▶ **Exercise details**
Transcribe the excerpt about Sri Chinmoy's dawn songs below, beginning at the words "O children, where" and stopping after the words "to the mix!".

▶ **Excerpt**
-----

Of the versions performed here, two merit special attention because they are medleys. Master sitarist Adesh Widmer begins with “Usha Bala Elo,” but also works in other tunes by Sri Chinmoy. And arranger Paree Atkins creates a rich tapestry for large ensemble, beginning with another of Sri Chinmoy’s dawn songs: “Andhakarer Bakka Chiri”:


Andhakarer bakka chiri
Khulche ushar toran oi
Jaya dhwani kare sabe
Khoka khuki achhish koi
Arun ranga charan phele
Usha rani ese
Khelar chale anlo tene
Ajana ei deshe


Behold, tearing the heart of darkness,
the door of dawn opens.
O children, where are you?
Sing, sing the divine glory.
The queen of dawn descends
with her morning rays.
She has dragged me down
into this world unknown.


Paree incorporates both the original Bengali and the English translation into her choral fantasia, adding a welcome dynamic element to the mix!

-----

▶ **Stored data**
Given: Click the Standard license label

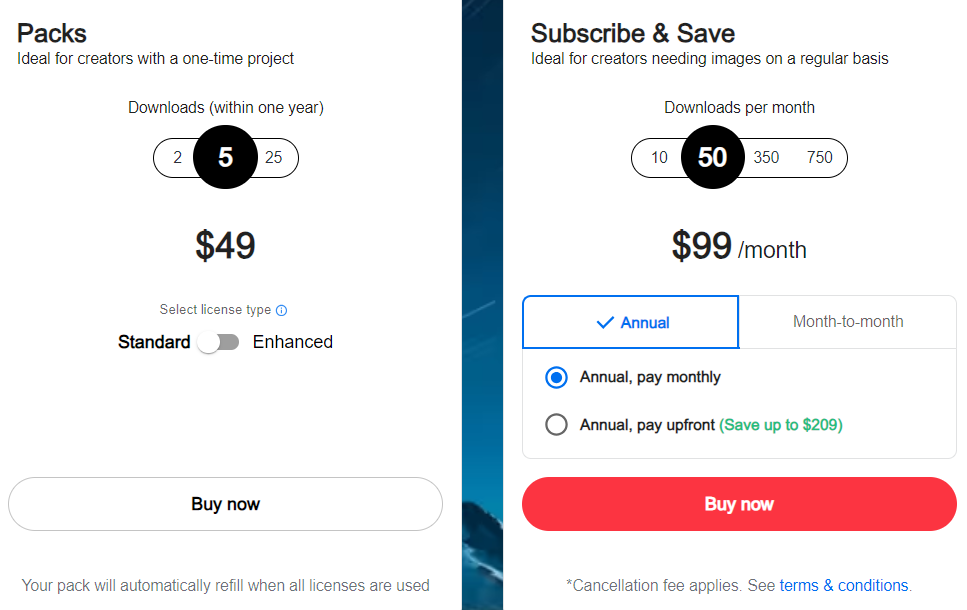Looking at the screenshot, I should pos(154,342).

-----

▶ **Output of the task**
O children, where are you?
Sing, sing the divine glory.
The queen of dawn descends
with her morning rays.
She has dragged me down
into this world unknown.


Paree incorporates both the original Bengali and the English translation into her choral fantasia, adding a welcome dynamic element to the mix!